╭─ VORGEGEBENER TEXT
# Apache & eMule Webinterface "verbinden"



## DoRiMaN (29. Mai 2004)

Hallo Leutz...

hab da mal ne Frage...

hab auf meinem PC den Apache2 mit PHP, MySQL, Perl, ASP usw. laufen...
 alles perfekt...

dann kommt der zweite Teil...

eMule... hab das Webinterface des Muli auf den Port 1234 gelegt...
 auch gut!

Nun hab ich herausgefunden, dass bei mir in der Schule alle "unnötigen" Ports (alle ausser die Wichtigen wie z.B. http (80), DNS (53) usw) blockiert werden...
d.h., ich kann nicht auf mein Webinterface zugreiffen.

Gibt es irgendeine Möglichkeit, den Apache so mit dem Webinterface zo "verbinden", dass ich das Webinterface als Unterordner ansprechen könnte?

Ich hoffe Ihr versteht meine Frage  

Und hoffe jemand kann mir helfen... 

Thx & Greetz

DoRiMaN


----------



## ronin (29. Mai 2004)

eMule
Böses Wort ...

*mal wart bis ein Mod kommt* *hehe*


----------



## DoRiMaN (29. Mai 2004)

why?  

eMule bedeutet nicht "ILLEGAL"

Hallo es ist ein Webserver Projekt... was soll daran denn schlimm sein?


----------



## Arne Buchwald (29. Mai 2004)

Reicht es nicht einmal, wenn ich den Thread lösche?  

// closed


----------
╰─
▸ ARBEITSANWEISUNG 1:
Übernehmen Sie aus dem Forenthread wortgetreu den Abschnitt, der mit "Nun hab ich" beginnt und sich bis einschließlich "kann mir helfen..." erstreckt.
▸ ARBEITSANWEISUNG 2:
Beantworten Sie anhand des Forenthreads kurz:
(a) Auf welchen Port hat DoRiMaN das Webinterface von eMule gelegt?
(b) Welche Ports nennt er als Beispiele für die wichtigen Ports, die in seiner Schule nicht blockiert werden?
(c) Was läuft laut DoRiMaN neben Apache2 auf seinem PC?
╭─ GESPEICHERTE DATENSÄTZE
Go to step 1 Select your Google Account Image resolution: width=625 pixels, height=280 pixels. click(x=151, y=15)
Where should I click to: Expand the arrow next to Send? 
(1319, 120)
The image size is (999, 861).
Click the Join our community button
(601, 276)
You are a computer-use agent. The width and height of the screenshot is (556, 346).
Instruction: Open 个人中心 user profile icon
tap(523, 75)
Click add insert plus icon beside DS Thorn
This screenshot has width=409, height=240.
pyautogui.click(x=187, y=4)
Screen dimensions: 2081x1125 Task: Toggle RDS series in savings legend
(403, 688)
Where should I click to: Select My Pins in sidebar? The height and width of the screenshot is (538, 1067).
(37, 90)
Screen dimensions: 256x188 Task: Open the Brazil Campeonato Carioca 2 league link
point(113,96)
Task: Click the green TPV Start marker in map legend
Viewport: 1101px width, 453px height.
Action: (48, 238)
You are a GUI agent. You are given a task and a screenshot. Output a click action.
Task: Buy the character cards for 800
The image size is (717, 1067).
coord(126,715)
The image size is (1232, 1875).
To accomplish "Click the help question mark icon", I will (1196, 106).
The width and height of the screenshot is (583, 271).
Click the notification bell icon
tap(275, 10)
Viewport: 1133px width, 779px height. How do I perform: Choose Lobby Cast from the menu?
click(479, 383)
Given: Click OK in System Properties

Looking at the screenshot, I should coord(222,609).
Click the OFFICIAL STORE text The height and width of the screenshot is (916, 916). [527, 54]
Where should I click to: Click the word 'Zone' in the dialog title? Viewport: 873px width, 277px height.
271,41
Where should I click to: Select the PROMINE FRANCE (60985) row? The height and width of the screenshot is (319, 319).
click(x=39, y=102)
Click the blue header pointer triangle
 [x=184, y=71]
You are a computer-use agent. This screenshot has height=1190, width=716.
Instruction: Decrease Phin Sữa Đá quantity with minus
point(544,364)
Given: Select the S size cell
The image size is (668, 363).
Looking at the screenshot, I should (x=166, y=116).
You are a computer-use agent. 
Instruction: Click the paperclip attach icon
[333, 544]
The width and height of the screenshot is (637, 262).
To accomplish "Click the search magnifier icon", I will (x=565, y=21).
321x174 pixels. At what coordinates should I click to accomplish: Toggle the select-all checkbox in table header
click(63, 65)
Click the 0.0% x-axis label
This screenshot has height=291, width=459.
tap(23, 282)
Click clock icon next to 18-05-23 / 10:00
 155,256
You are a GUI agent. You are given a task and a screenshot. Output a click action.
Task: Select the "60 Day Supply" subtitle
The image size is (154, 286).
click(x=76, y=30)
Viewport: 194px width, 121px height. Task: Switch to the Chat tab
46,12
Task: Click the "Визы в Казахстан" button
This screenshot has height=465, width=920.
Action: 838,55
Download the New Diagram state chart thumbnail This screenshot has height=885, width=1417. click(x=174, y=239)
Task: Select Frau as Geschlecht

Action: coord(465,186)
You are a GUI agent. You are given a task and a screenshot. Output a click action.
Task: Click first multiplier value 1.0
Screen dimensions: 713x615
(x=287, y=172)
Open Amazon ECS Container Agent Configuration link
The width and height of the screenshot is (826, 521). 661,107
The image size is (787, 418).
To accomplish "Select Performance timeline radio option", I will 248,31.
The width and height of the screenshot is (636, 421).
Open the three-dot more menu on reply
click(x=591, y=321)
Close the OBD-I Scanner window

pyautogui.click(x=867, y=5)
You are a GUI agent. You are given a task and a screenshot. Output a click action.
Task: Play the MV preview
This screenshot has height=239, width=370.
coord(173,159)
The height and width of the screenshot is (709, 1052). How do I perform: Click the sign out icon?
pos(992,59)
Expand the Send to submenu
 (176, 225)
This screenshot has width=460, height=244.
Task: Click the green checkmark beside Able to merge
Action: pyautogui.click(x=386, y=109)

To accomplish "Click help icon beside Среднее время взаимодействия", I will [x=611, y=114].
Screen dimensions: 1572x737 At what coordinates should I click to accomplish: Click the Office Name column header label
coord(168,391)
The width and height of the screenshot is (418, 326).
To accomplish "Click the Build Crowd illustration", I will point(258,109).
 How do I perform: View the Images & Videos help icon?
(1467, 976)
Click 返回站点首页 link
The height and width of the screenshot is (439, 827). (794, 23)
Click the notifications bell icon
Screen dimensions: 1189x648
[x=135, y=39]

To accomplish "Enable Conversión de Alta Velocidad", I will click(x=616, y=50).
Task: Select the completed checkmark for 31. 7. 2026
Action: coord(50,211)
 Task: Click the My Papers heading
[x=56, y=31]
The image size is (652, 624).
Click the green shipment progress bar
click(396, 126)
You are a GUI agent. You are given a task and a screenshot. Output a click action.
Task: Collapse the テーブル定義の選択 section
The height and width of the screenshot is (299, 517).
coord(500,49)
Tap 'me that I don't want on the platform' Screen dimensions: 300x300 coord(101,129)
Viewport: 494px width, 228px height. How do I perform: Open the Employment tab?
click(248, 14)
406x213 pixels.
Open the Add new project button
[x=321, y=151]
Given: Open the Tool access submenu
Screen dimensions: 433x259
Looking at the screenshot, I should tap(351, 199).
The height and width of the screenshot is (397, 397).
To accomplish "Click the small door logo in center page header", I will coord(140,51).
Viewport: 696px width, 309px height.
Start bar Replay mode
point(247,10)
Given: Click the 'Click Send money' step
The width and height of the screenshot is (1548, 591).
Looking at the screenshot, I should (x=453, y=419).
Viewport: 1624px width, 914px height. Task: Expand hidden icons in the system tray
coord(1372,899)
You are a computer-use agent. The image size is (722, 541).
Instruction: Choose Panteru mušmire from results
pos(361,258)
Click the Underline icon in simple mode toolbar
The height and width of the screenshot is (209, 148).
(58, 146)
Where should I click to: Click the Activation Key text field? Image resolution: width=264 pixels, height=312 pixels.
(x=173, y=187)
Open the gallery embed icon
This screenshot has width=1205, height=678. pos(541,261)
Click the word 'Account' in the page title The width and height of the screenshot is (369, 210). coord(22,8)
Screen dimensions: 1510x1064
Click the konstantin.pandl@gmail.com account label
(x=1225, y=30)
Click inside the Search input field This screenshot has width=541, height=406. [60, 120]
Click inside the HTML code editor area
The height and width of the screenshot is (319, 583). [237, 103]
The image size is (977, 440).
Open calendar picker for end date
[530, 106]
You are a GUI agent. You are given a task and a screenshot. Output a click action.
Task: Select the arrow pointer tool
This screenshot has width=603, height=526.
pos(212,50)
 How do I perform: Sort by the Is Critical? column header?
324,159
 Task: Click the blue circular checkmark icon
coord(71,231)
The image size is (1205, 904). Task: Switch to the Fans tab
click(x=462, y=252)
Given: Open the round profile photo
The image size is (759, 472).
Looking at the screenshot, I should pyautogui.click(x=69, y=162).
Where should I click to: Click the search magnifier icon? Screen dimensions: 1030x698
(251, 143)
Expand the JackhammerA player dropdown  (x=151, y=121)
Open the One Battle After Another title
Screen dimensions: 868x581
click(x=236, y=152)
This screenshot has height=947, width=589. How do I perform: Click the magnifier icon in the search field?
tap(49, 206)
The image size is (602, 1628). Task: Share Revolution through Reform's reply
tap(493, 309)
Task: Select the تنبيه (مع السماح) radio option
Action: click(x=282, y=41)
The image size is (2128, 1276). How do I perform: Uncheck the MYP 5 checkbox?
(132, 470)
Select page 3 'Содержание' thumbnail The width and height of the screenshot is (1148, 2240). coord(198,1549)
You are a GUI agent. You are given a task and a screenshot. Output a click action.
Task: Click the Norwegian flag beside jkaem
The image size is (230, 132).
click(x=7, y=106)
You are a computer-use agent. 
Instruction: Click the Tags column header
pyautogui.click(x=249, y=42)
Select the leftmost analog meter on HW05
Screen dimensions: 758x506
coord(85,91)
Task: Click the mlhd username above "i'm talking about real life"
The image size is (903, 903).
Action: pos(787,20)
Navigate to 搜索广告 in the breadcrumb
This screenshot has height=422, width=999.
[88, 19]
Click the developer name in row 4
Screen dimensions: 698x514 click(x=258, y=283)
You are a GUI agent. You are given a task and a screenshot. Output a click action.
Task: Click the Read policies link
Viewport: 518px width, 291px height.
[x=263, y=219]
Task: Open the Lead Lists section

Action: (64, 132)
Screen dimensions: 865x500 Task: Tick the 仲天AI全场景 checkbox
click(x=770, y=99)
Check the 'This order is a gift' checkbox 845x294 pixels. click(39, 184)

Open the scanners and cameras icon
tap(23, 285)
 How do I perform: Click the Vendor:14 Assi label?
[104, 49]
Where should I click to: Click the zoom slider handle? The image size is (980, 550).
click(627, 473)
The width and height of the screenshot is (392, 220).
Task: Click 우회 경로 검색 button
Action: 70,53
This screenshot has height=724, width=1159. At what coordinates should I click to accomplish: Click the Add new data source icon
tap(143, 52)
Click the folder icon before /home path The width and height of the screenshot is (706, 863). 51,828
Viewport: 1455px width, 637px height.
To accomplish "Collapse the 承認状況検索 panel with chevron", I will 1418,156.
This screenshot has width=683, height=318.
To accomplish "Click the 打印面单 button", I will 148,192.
╰─
▸ ERWARTETE ANTWORT 1:
Nun hab ich herausgefunden, dass bei mir in der Schule alle "unnötigen" Ports (alle ausser die Wichtigen wie z.B. http (80), DNS (53) usw) blockiert werden...
d.h., ich kann nicht auf mein Webinterface zugreiffen.

Gibt es irgendeine Möglichkeit, den Apache so mit dem Webinterface zo "verbinden", dass ich das Webinterface als Unterordner ansprechen könnte?

Ich hoffe Ihr versteht meine Frage  

Und hoffe jemand kann mir helfen...

▸ ERWARTETE ANTWORT 2:
(a) Auf Port 1234.
(b) http (80) und DNS (53).
(c) PHP, MySQL, Perl, ASP usw.